Your tasks:
A - In the heatmap post, shorten the paragraph that begins "Depending on the depth" and keep its main facts.
B - From the heatmap post, return word for word the passage starting with "target : int" and going on through "an odd number.".

Page text:
I'd like to use nolearn's occlusion_heatmap
function. However, since it takes 2-3 seconds to create a single heat map this approach is not practical for my data set with several thousand images.
I assume that one could speedup the function by avoiding the nested for
-loops using numpy. Any hints would be much appreciated.
def occlusion_heatmap(net, x, target, square_length=7):
"""An occlusion test that checks an image for its critical parts.
In this function, a square part of the image is occluded (i.e. set
to 0) and then the net is tested for its propensity to predict the
correct label. One should expect that this propensity shrinks of
critical parts of the image are occluded. If not, this indicates
overfitting.
Depending on the depth of the net and the size of the image, this
function may take awhile to finish, since one prediction for each
pixel of the image is made.
Currently, all color channels are occluded at the same time. Also,
this does not really work if images are randomly distorted by the
batch iterator.
See paper: Zeiler, Fergus 2013
Parameters
----------
net : NeuralNet instance
The neural net to test.
x : np.array
The input data, should be of shape (1, c, x, y). Only makes
sense with image data.
target : int
The true value of the image. If the net makes several
predictions, say 10 classes, this indicates which one to look
at.
square_length : int (default=7)
The length of the side of the square that occludes the image.
Must be an odd number.
Results
-------
heat_array : np.array (with same size as image)
An 2D np.array that at each point (i, j) contains the predicted
probability of the correct class if the image is occluded by a
square with center (i, j).
"""

Raw data:
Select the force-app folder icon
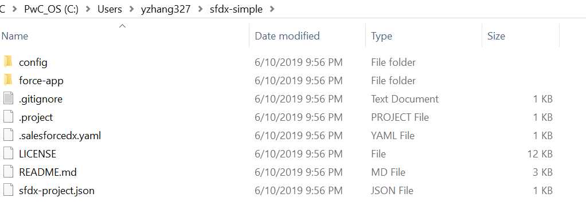Screen dimensions: 586x217 tap(8, 80)
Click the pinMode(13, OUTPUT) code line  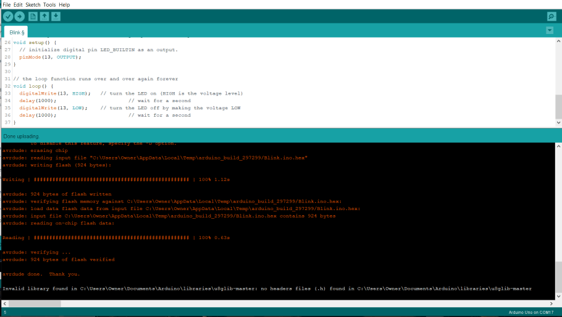(x=50, y=57)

Answers for the tasks:
A - The function makes one prediction per pixel of the image, so it may be slow, depending on the net's depth and the image's size.

B -
target : int
The true value of the image. If the net makes several
predictions, say 10 classes, this indicates which one to look
at.
square_length : int (default=7)
The length of the side of the square that occludes the image.
Must be an odd number.